[Lines of data]
__________

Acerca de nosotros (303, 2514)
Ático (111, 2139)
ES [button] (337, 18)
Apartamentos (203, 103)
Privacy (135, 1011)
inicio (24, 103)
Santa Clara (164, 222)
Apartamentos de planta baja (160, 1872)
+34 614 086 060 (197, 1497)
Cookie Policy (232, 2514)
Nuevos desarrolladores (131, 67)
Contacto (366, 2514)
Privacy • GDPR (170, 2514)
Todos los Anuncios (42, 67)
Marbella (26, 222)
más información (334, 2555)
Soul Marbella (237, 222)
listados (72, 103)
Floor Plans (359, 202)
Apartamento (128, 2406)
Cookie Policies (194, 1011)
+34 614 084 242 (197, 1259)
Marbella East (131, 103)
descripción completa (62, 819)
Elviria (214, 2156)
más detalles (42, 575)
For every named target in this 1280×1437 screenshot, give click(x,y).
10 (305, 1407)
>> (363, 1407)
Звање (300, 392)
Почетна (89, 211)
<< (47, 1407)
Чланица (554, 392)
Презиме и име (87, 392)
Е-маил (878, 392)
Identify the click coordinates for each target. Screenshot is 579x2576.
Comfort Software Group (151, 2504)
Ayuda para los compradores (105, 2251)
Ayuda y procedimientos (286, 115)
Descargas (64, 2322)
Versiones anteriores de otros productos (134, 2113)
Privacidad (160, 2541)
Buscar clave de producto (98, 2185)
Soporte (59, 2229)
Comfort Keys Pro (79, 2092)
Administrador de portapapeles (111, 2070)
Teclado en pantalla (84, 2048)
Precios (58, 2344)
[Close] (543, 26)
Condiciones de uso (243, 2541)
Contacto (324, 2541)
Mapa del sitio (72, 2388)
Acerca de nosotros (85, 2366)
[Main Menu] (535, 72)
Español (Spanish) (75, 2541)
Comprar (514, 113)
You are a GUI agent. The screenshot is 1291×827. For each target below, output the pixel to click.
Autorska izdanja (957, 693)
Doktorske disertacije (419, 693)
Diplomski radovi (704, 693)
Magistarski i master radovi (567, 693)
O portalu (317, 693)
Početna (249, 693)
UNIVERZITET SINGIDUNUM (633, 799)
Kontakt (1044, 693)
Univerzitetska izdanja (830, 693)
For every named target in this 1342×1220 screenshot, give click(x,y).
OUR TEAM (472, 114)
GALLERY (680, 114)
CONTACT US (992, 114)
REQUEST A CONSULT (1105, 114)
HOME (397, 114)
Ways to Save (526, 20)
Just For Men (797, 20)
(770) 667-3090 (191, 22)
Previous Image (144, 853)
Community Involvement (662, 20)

__________

* Aim of the task *
Go through all the items above again, swapping every "Contacto" for "Contáctenos" and leaving everything else unchanged.

* In response *
Acerca de nosotros (303, 2514)
Ático (111, 2139)
ES [button] (337, 18)
Apartamentos (203, 103)
Privacy (135, 1011)
inicio (24, 103)
Santa Clara (164, 222)
Apartamentos de planta baja (160, 1872)
+34 614 086 060 (197, 1497)
Cookie Policy (232, 2514)
Nuevos desarrolladores (131, 67)
Contáctenos (366, 2514)
Privacy • GDPR (170, 2514)
Todos los Anuncios (42, 67)
Marbella (26, 222)
más información (334, 2555)
Soul Marbella (237, 222)
listados (72, 103)
Floor Plans (359, 202)
Apartamento (128, 2406)
Cookie Policies (194, 1011)
+34 614 084 242 (197, 1259)
Marbella East (131, 103)
descripción completa (62, 819)
Elviria (214, 2156)
más detalles (42, 575)
For every named target in this 1280×1437 screenshot, give click(x,y).
10 (305, 1407)
>> (363, 1407)
Звање (300, 392)
Почетна (89, 211)
<< (47, 1407)
Чланица (554, 392)
Презиме и име (87, 392)
Е-маил (878, 392)
Identify the click coordinates for each target. Screenshot is 579x2576.
Comfort Software Group (151, 2504)
Ayuda para los compradores (105, 2251)
Ayuda y procedimientos (286, 115)
Descargas (64, 2322)
Versiones anteriores de otros productos (134, 2113)
Privacidad (160, 2541)
Buscar clave de producto (98, 2185)
Soporte (59, 2229)
Comfort Keys Pro (79, 2092)
Administrador de portapapeles (111, 2070)
Teclado en pantalla (84, 2048)
Precios (58, 2344)
[Close] (543, 26)
Condiciones de uso (243, 2541)
Contáctenos (324, 2541)
Mapa del sitio (72, 2388)
Acerca de nosotros (85, 2366)
[Main Menu] (535, 72)
Español (Spanish) (75, 2541)
Comprar (514, 113)
You are a GUI agent. The screenshot is 1291×827. For each target below, output the pixel to click.
Autorska izdanja (957, 693)
Doktorske disertacije (419, 693)
Diplomski radovi (704, 693)
Magistarski i master radovi (567, 693)
O portalu (317, 693)
Početna (249, 693)
UNIVERZITET SINGIDUNUM (633, 799)
Kontakt (1044, 693)
Univerzitetska izdanja (830, 693)
For every named target in this 1342×1220 screenshot, give click(x,y).
OUR TEAM (472, 114)
GALLERY (680, 114)
CONTACT US (992, 114)
REQUEST A CONSULT (1105, 114)
HOME (397, 114)
Ways to Save (526, 20)
Just For Men (797, 20)
(770) 667-3090 (191, 22)
Previous Image (144, 853)
Community Involvement (662, 20)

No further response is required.